### SUPPLIED TEXT
* Begin *

So air leaks certainly can be responsible for a substantial fraction of thermal loss. For my house, the (measured) impact translates to 60 W/°C (72 when the fireplace damper is left open, as it had been for years). This is clearly an important thermal contribution, but not nearly enough to explain the horrendous (measured) heating requirement of 1465 W/°C for my house, as detailed in an earlier post. I had hoped that sticking a blower door on my house would allow me to account for the difference, and reveal the culprits that I could then remedy. I still have a mystery on my hands, but nonetheless managed to learn a bunch from the blower door experiments.

Blower Door Extravaganza

Getting a whole-house measurement from a blower door is a useful bit of information. But just as it is hard to decide on specific energy reductions by looking at a monthly energy bill, it is hard to know what the blower door test is telling us to do, without performing some breakdown.

Seeing how much fun I was having gathering blower door data, Jason was kind enough to give me some time alone with the blower door. We did it in every room. No—my wife is not jealous; accustomed, more like.

Room by Room

The first interesting test one can perform is to close all interior doors in the house to reduce the volume under test by the (front door) blower. Then opening up one door at a time provides an understanding of that room’s contribution. Because the blower senses and maintains a constant pressure difference, the airflow through any given leak is not altered by the opening or closing some other part of the house. In what follows, I will quantify each room’s conductance in units of cfm/Pa (straight division of cfm read off the meter by the 50 Pa operating point). Adding conductances for every room should match the whole-house measure. Since the whole house measured 2530 cfm, the total conductance is 50.6 units.

* End *

### INFORMATION GIVEN
* Begin *

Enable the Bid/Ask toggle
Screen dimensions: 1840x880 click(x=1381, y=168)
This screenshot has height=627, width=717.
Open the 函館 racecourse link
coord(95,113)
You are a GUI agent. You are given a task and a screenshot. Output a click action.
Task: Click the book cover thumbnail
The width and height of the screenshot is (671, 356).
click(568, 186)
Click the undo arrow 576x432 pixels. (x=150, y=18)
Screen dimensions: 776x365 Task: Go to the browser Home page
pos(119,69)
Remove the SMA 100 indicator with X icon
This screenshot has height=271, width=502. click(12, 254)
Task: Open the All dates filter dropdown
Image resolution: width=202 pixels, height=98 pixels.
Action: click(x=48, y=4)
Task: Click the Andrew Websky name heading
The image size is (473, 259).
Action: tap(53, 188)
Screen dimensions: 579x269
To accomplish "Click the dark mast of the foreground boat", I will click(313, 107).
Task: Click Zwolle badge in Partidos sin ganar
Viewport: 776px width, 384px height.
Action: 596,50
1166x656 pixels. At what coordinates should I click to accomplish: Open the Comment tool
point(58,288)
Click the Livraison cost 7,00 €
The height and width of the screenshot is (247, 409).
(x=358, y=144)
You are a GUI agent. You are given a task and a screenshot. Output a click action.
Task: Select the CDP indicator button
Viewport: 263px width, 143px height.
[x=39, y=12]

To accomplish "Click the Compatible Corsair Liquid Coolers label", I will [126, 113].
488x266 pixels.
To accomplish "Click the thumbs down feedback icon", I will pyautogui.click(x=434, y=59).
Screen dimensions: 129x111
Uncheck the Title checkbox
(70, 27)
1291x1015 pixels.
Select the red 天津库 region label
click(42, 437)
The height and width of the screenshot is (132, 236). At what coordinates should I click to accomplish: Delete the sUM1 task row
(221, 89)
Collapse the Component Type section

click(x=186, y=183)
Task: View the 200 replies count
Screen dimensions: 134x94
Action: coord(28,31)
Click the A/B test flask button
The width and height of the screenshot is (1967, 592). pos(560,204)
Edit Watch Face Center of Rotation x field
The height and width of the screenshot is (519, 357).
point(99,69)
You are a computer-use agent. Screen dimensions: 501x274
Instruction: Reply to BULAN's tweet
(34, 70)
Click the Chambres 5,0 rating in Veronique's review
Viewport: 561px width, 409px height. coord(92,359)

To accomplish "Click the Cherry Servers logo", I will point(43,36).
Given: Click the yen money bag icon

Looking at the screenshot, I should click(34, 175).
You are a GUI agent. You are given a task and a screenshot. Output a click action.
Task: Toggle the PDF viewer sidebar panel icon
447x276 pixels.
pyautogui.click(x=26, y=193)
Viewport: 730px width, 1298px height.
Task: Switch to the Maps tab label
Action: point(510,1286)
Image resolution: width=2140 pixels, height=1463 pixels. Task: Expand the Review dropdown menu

* End *

### INSTRUCTIONS
**1)** Do these statements agree with the air-leak passage? For each, answer yes or no and quote the words from the passage that decide it.
(a) The house's measured heating requirement is 1465 W/°C.
(b) The blower door experiments solved the mystery of the house's heating requirement.
(c) The whole house measured 2530 cfm on the blower door.
**2)** Carry on the air-leak passage, picking up after its last sentence.

### RESPONSES BY TASK
**1)**
(a) Yes: "the horrendous (measured) heating requirement of 1465 W/°C for my house"
(b) No: "I still have a mystery on my hands"
(c) Yes: "Since the whole house measured 2530 cfm, the total conductance is 50.6 units."

**2)**
I should note from the start that closing doors is an imperfect sealing technique. Gaps around the edges (especially the base) can let a substantial amount of air whistle through. In fact, I found that simply closing the door can still let 50% of the airflow get through. Putting a towel at the bottom of the door can knock this down to 20% flow. But in my tests, I taped around all four edges of each door with painter’s tape to be sure I cut off the room entirely. I was amazed at how much air could move through a doorjamb gap even when it looked reasonably snug by eye.

The other necessary preparation for this room-by-room test is sealing off all central heating/cooling vents and intake. Otherwise the rooms are still connected by unseen tubes, and sealing off a door is wasted effort. Technically, one vent or one intake could be left open, but we’ll get to that later.

Below is a table of the separate partitions in my house and how much conductance I found for each, along with some indication about what makes that room have the characteristics it does. Cans refer to can lights. Doors refer to external-access doors.

Image Removed

The common area connected to the front door in my house includes the kitchen, dining room, and hallway. Of significance, this space hosts a fireplace, a ventilation hood, 7 can lights in the ceiling, and three central air ducts. I measured a conductance of 17.8 (890 cfm at 50 Pa). Opening the fireplace damper added a whopping 11 units of conductance.

Opening up the guest bathroom (3 can lights, one exhaust fan, one skylight) showed its conductance to be 5.4 units. The master bedroom suite (two exhaust fans, 8 can lights, two skylights) displays a conductance around 12. The living room (10 can lights) has an intermediate conductance around 8. Two smaller bedrooms have relatively tiny conductances between 1–2 units.

The ducting for heating/cooling—though seldom used in my house— contributes nearly 10% of the air infiltration due to leaks in the ductwork.

So now I know where I stand room by room. This can help focus attention on the worst areas. But to really dig down, some nit-picky detail work needs to be done.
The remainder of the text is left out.